OWASP ThreatAtlas is a platform for community-driven threat modeling. It enables companies to run threat modeling sessions in a collaborative platform by inviting Developers, DevOps, Architects, and Security Engineers to keep track of their services in a dynamic environment.
ThreatAtlas brings threat modeling value to the real world by providing a useful platform to create, track, and mitigate all application and service threats in one central place.
To bridge the gap between generic security frameworks and real-world infrastructure through an interactive, collaborative platform. We aim to democratize threat modeling by enabling teams to visually map architectures, leverage community-driven threat intelligence, and integrate actionable security mitigations directly into their development lifecycle.
This repository contains both the project documentation and the application source code:
- OWASP Project Page: Governance, roadmap, and organizational details.
- ThreatAtlas Tool (App): The source code for the web application.
- Knowledge Base: Integrated library of threats mapping to STRIDE, PASTA, MITRE ATT&CK, and CWE.
For detailed information on how to deploy and use ThreatAtlas, please refer to the following guides:
If you are looking to install and run the ThreatAtlas tool: 👉 Installation Guide
If you are a developer looking to contribute to the codebase: 👉 Development Guide
If you are an end-user looking to learn how to use the UI: 👉 User Guide
ThreatAtlas is an open-source, community-first project.

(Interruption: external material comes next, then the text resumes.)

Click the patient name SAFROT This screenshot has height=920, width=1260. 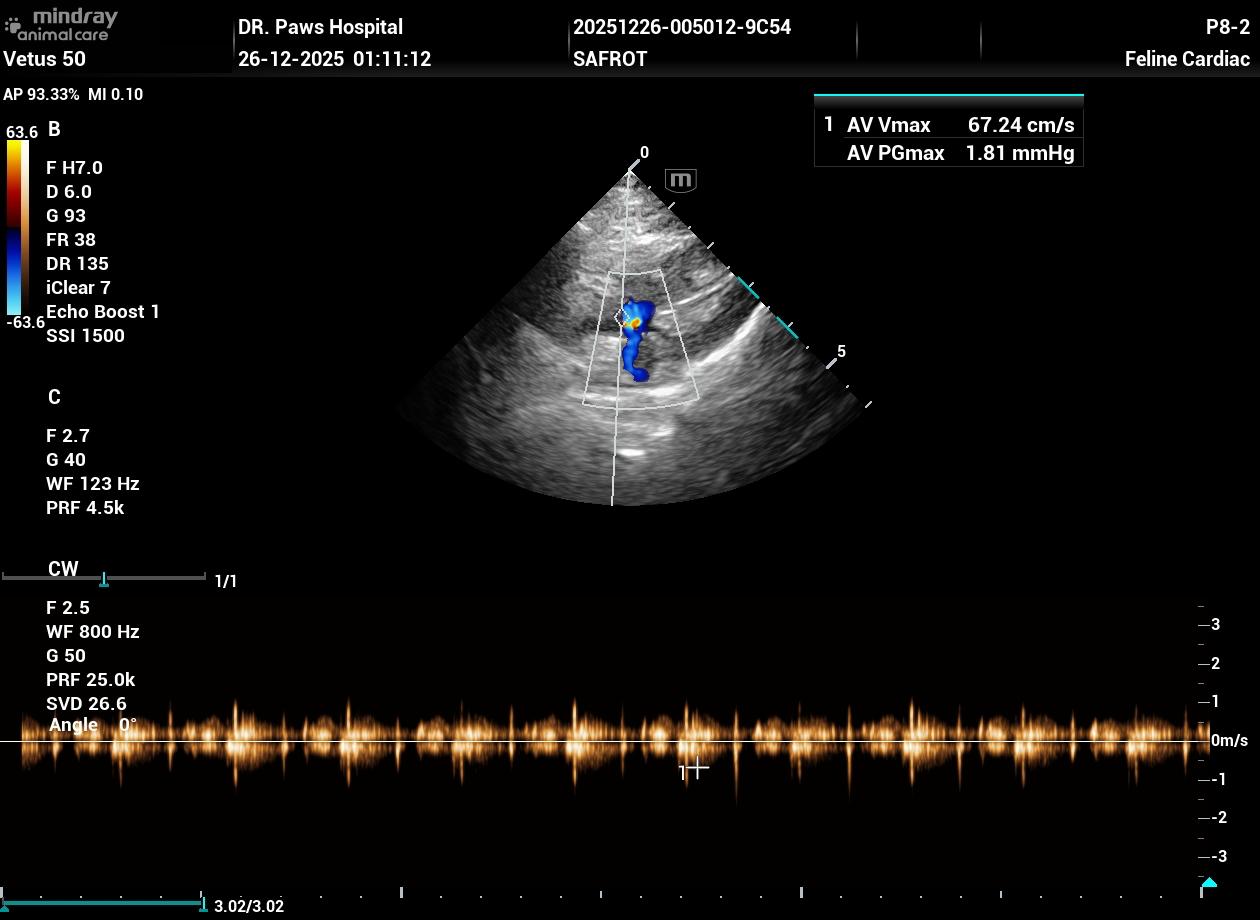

We welcome contributions in many forms:
- Contributing to the Code: See our Development Guide.
- Expanding the Knowledge Base: Help us add more service-specific threat models.
- Join the Conversation: Connect with us on the OWASP Slack in the
#project-threatatlaschannel.
- The software is licensed under the Apache License 2.0.
- The documentation and content are licensed under Creative Commons Attribution-ShareAlike 4.0 International.